▸ **Work request**
State how many lines in the records below contain the string "Open", and give nothing besides that number.

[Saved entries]
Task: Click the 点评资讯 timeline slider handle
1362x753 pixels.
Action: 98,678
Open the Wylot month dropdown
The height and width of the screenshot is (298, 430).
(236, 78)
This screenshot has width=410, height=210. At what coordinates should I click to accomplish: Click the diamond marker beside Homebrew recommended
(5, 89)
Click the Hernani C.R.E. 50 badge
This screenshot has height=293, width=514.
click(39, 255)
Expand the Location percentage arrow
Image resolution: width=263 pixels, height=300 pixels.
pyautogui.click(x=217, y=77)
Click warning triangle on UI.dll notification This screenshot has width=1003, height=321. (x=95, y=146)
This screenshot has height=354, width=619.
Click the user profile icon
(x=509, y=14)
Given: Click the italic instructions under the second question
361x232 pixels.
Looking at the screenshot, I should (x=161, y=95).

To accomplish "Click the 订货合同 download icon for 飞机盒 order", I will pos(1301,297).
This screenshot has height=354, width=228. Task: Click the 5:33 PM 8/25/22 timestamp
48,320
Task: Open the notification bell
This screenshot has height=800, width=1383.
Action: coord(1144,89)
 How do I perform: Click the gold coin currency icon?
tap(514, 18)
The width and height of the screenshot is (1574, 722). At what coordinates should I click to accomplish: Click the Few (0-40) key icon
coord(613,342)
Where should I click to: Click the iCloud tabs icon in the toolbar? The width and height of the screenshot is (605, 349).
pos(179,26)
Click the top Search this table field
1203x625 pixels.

▸ **Answer section**
2